He leído tantos análisis sobre la primera vuelta de las elecciones presidenciales francesas que me declaro abrumado: en España –en esta España que es legítima heredera de aquella otra que estuvo como un solo hombre en París en mayo de 1968, y que tan en masa lo hizo que no dejó sitio para que los franceses pudieran hacerse ni siquiera con un huequecito desde el que contemplar el histórico evento– todo el mundo sabía no sólo lo que iba a suceder anteayer, sino por qué, cuándo, cómo y a qué precio.
Yo no sabía nada de todo eso, ignorante de mí, aunque me temía lo peor –lo hago siempre, por sistema: es mi modo de protegerme–, así que me instalé a las 8 de la tarde delante de la tele, conectado con un canal francés de esos que estaban volcados en el acontecimiento y que no pararon de hablar de él durante horas y más horas, obligándome a zapear entre sus fintas y las de los jugadores del Barça, empeñados en demostrar que se puede jugar bien y perder, como el mismísimo Bayrou.
No saqué de ello conclusiones de hondura estratégica que comunicar al mundo, pero tomé discreta nota de algún hecho que me pareció digno de mención. Retuve en especial el espectacular descenso electoral de Jean-Marie Le Pen.
No sabía que tal cosa iba a suceder, pero me la maliciaba.
Quizá vosotros no sepáis que Nicolas Sarkozy ha dado a luz recientemente un libro, titulado Testimonio, que recoge muy bien su pensamiento y que ha sido publicado en castellano por una editorial llamada Foca, de la que es director… ¡chachán, chachán!... este servidor de ustedes.
«¡Pero, hombre, Ortiz! ¿Y eso?», me diréis. Pues eso se debe a que leí el original del libro y me pareció que reflejaba muy bien las astucias de un político derechista y cabrón como él solo, pero listo como ninguno de los políticos derechistas que tenemos por aquí. Un político que, así que lo vi desenvolviéndose a sus anchas, me apercibí de que era una pieza de mucho cuidado, digna de estudio. Porque me consta que los estafadores más peligrosos son los que se conocen las bambalinas de memoria y se esfuerzan por venderte la moto mirándote sonrientes a los ojos, con elegancia y como quien no quiere la cosa. O sea, tal como él.

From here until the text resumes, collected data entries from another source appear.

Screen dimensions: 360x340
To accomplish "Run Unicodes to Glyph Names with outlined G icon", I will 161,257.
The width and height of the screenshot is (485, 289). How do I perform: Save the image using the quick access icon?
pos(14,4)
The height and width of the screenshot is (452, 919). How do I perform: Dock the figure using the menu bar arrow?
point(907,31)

Es muy posible que discrepéis de mis criterios de editor –es decir, de mis criterios, en general–, pero ya veis que no los disimulo. Por poner un ejemplo: si me topara mañana mismo con el original de Mein Kampf y descubriera que está inédito, aconsejaría su publicación.

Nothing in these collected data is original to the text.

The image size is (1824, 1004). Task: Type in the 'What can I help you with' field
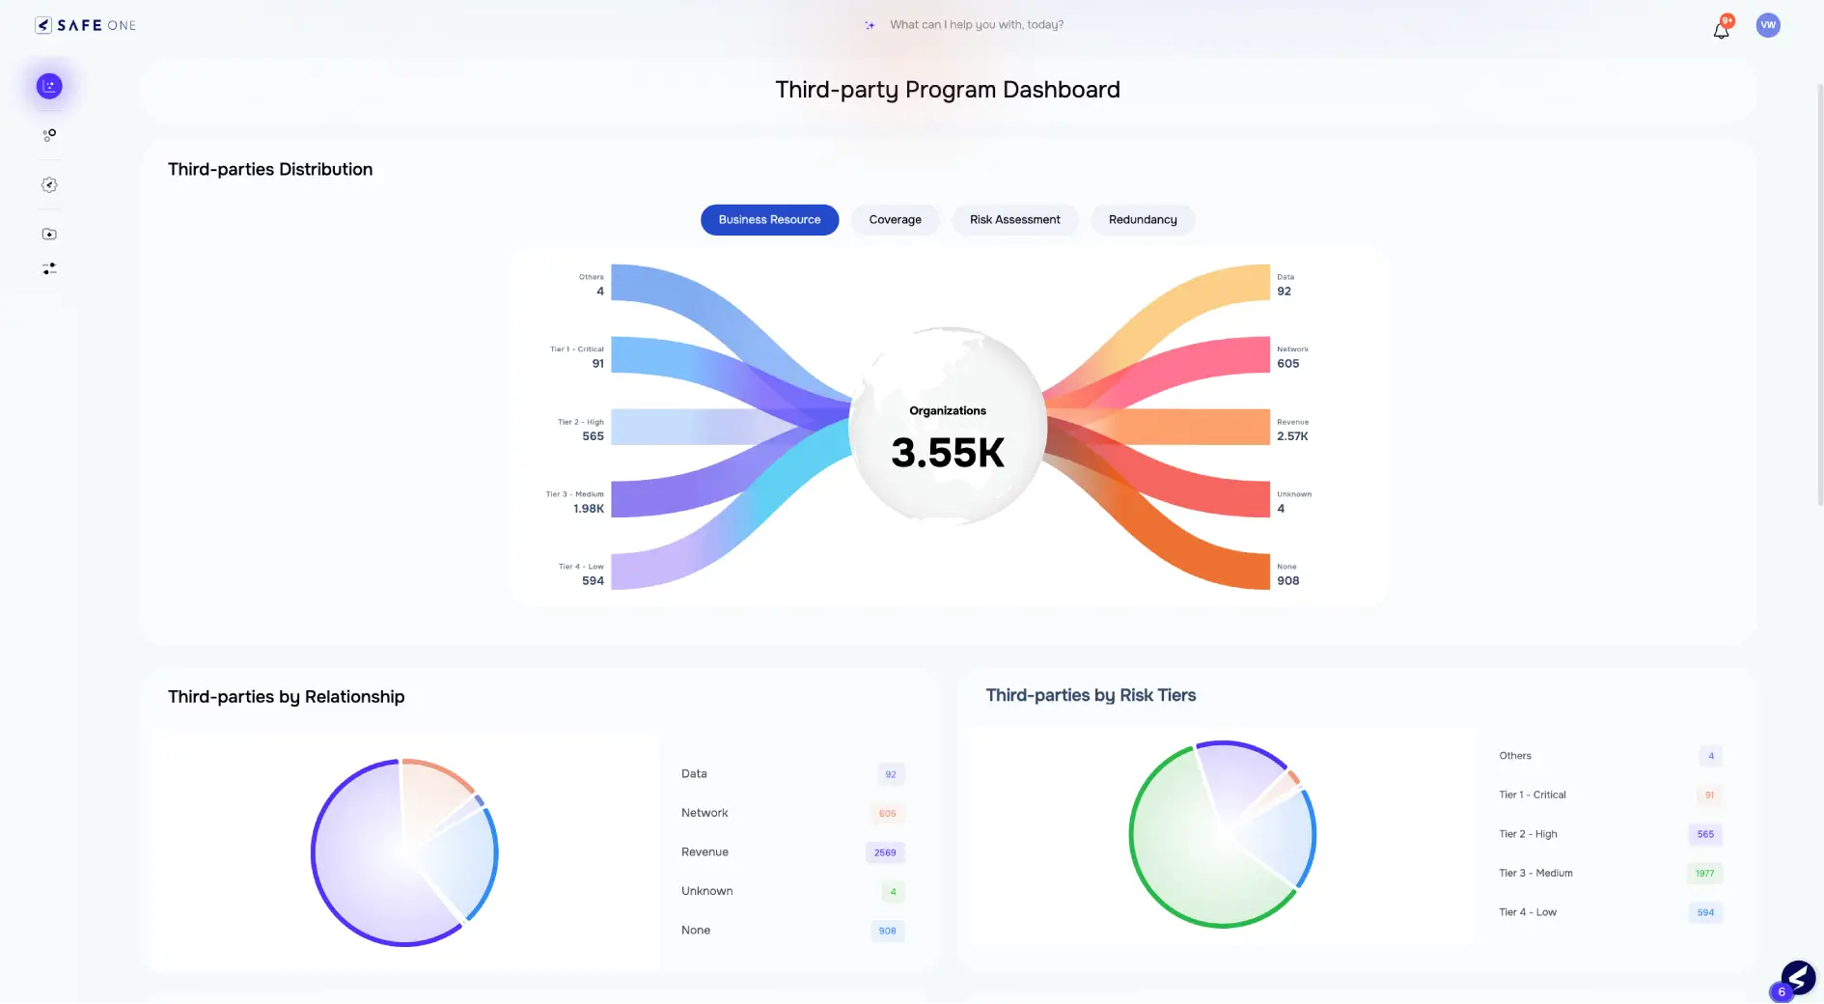pyautogui.click(x=976, y=25)
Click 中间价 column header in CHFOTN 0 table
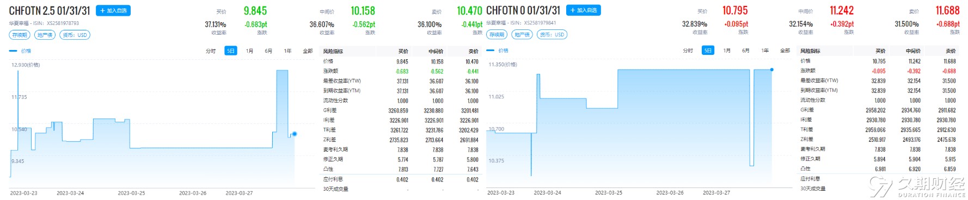This screenshot has width=968, height=200. pos(913,51)
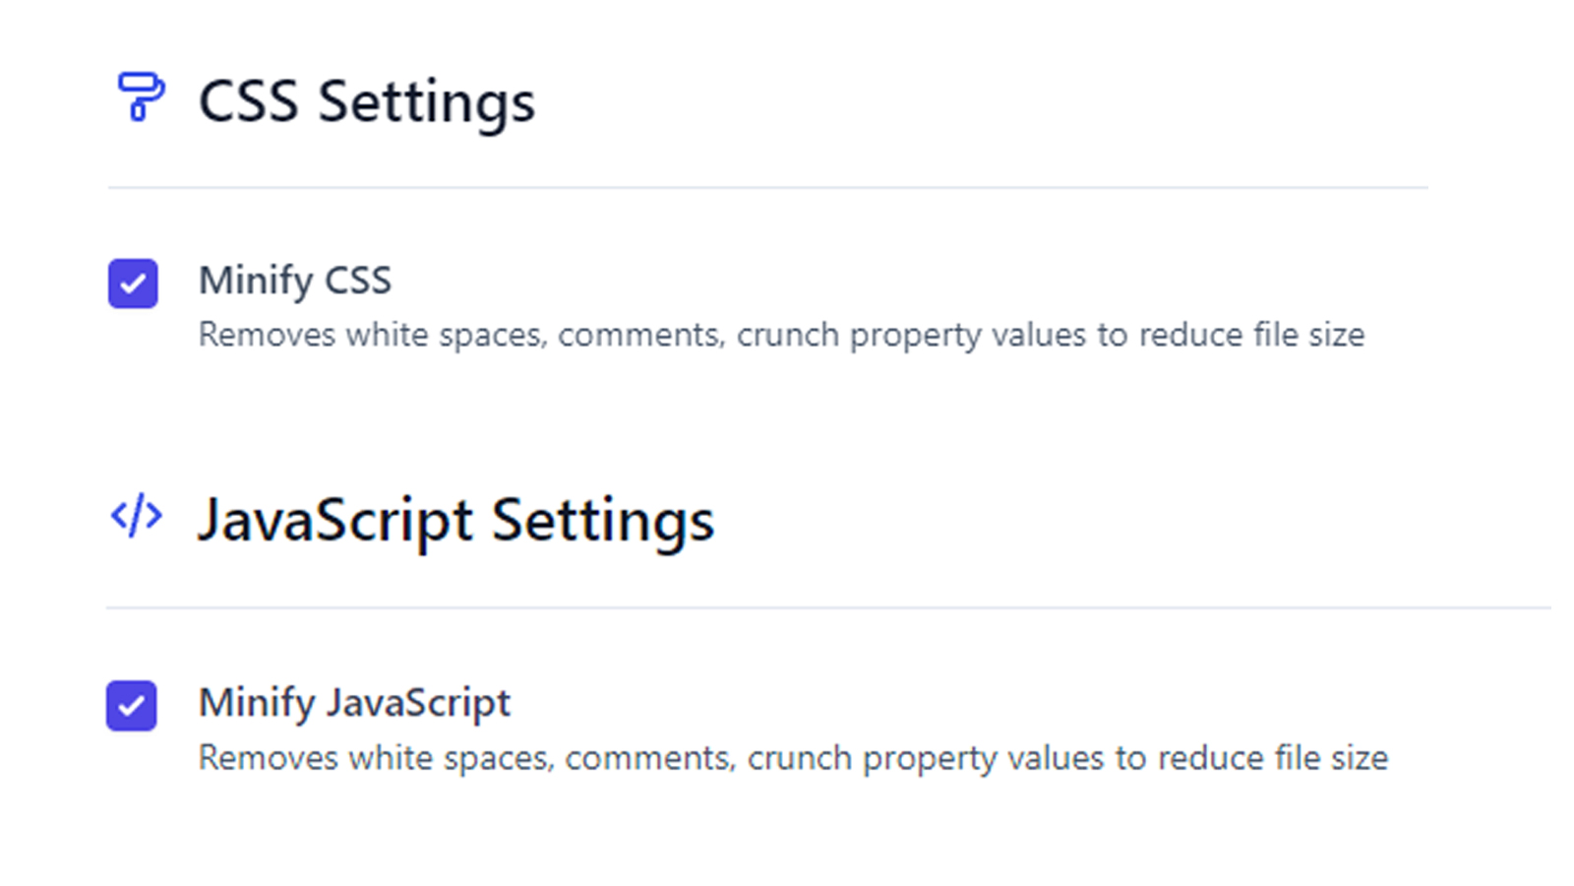
Task: Uncheck the Minify CSS checkbox
Action: pos(133,284)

En todo caso, mi impresión es que Sarkozy ha alcanzado la alta cota electoral que ha conseguido porque buena parte del electorado ultraderechista francés ha llegado a la conclusión de que votar a Le Pen era perder el tiempo y las energías, y que Sarkozy, aunque no esté tan pa’llá como el veterano ex combatiente de Indochina, puede tirar en esa dirección –en la de la ultraderecha, no en la de Indochina– con bastante eficacia.
Se ha producido, en cierto modo, una españolización del panorama político francés. Todos sabemos que en España hay una franja electoral numerosa que se identifica con la extrema derecha, pero que no cree conveniente promover una candidatura abiertamente fascista, porque sabe que eso no acabaría reportándole provecho. Es gente que prefiere votar al PP, consciente de que ese partido no es todo lo ultra que sería de su agrado, pero a sabiendas de que es lo suficientemente ultra como para hacer la cusqui a los jodidos demócratas y a los crápulas antifascistas.
El PP es el voto útil de los fascistones españoles. Sarkozy, el de les fachos franceses.
Es lo que
reflejaron las urnas del domingo. Le Pen habría satisfecho más a los
ultraderechistas del exágono, pero la mayoría de ellos sabía de sobra que su
ídolo no podía ganar. Sarkozy les resulta un poquitín blandengue, pero es lo
mejor que se les ofrece, dentro de lo disponible.
O sea, que
Sarkozy viene a ser como Rajoy. Sólo que en hábil, en inteligente y en buen
orador.
Es el equivalente a Rajoy, sí. Aunque nunca sería tan zoquete como para afirmar que representa a los franceses «normales».
Es lo que tiene la derecha francesa: que viene experimentando lo suyo desde 1789. Y más sabe el diablo por viejo que por diablo.